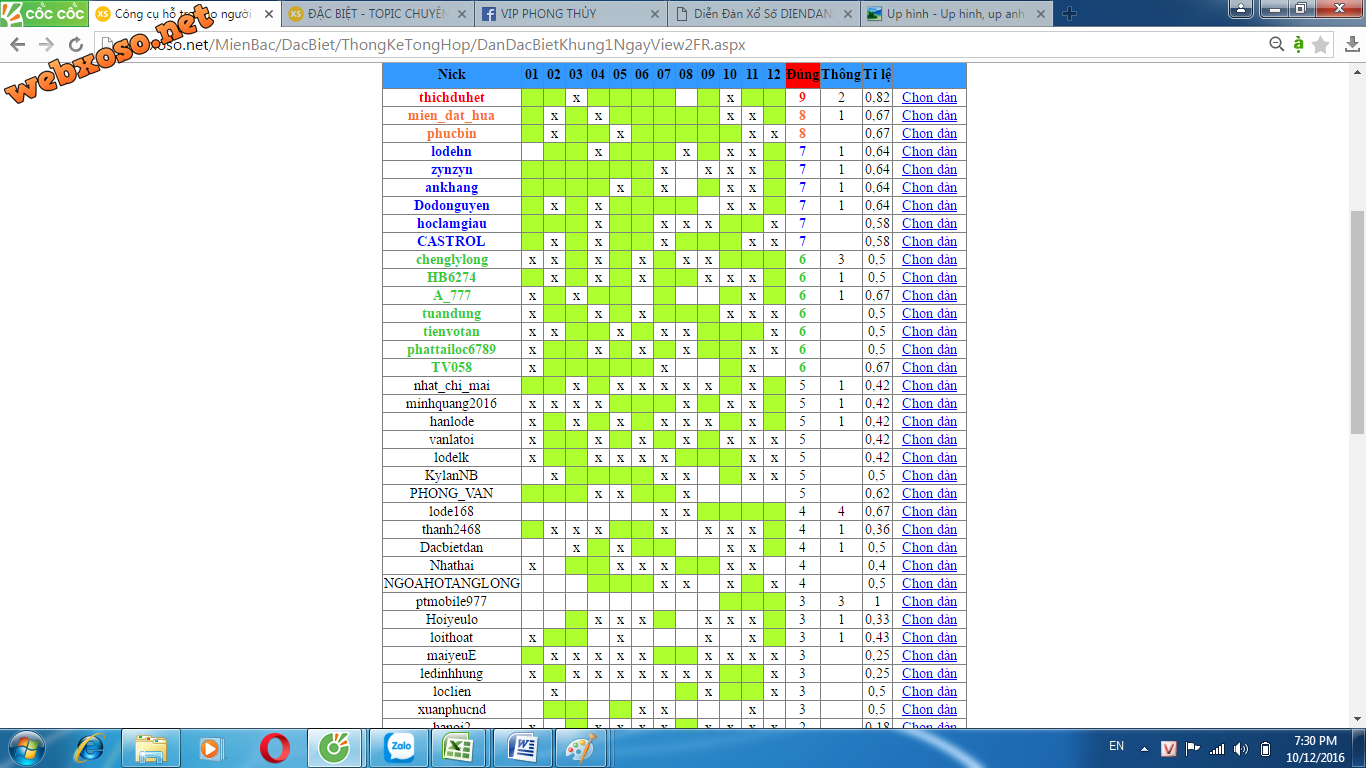
Task: Click Chọn dàn link for CASTROL
Action: (929, 242)
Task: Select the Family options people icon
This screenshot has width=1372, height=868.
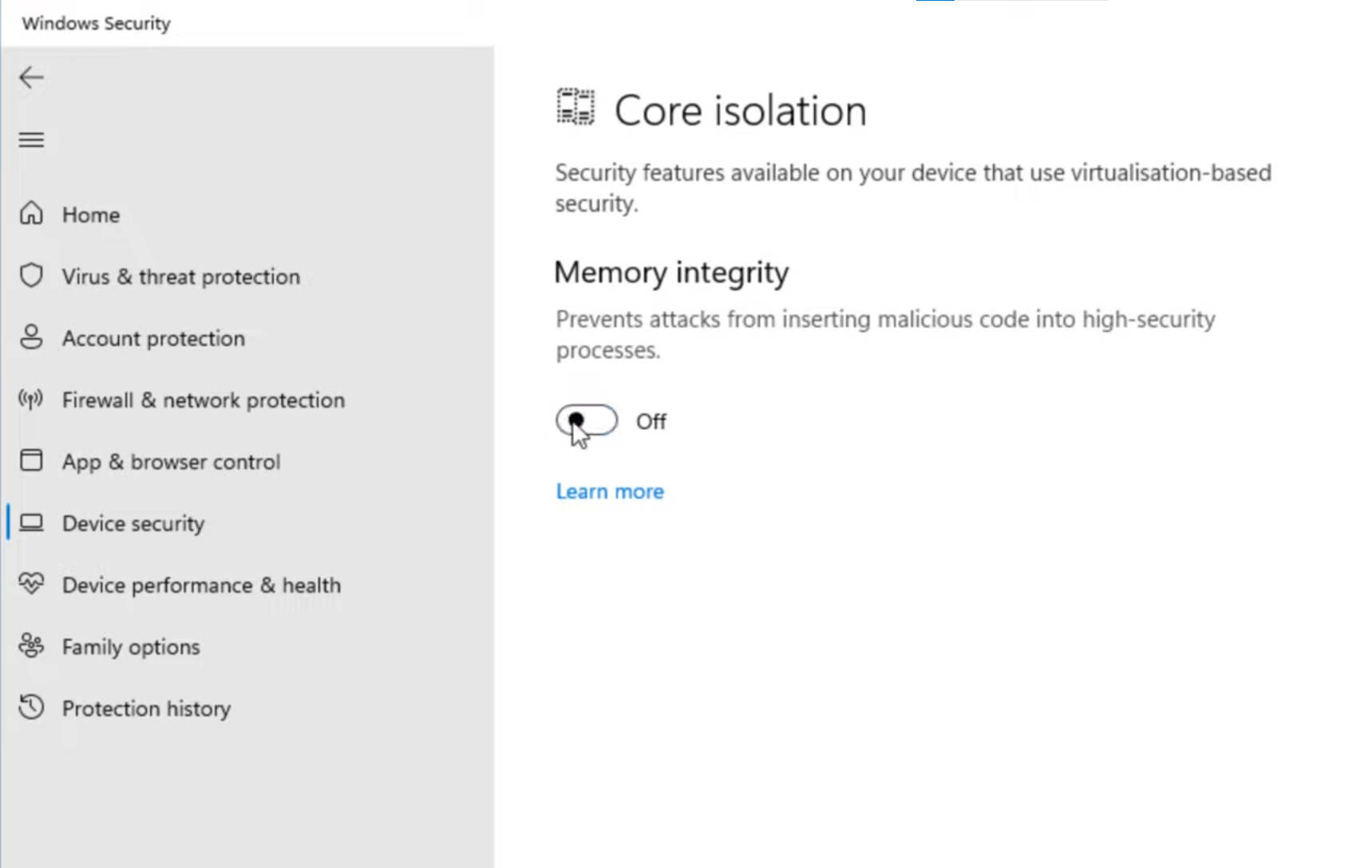Action: 31,645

Exercise prompt -> Nothing but the lines from the line with "Task: Select the Family options people icon" through the end of the listing should appear in the answer, each duplicated exactly, without pictures.

The completed task ->
Task: Select the Family options people icon
This screenshot has width=1372, height=868.
Action: 31,645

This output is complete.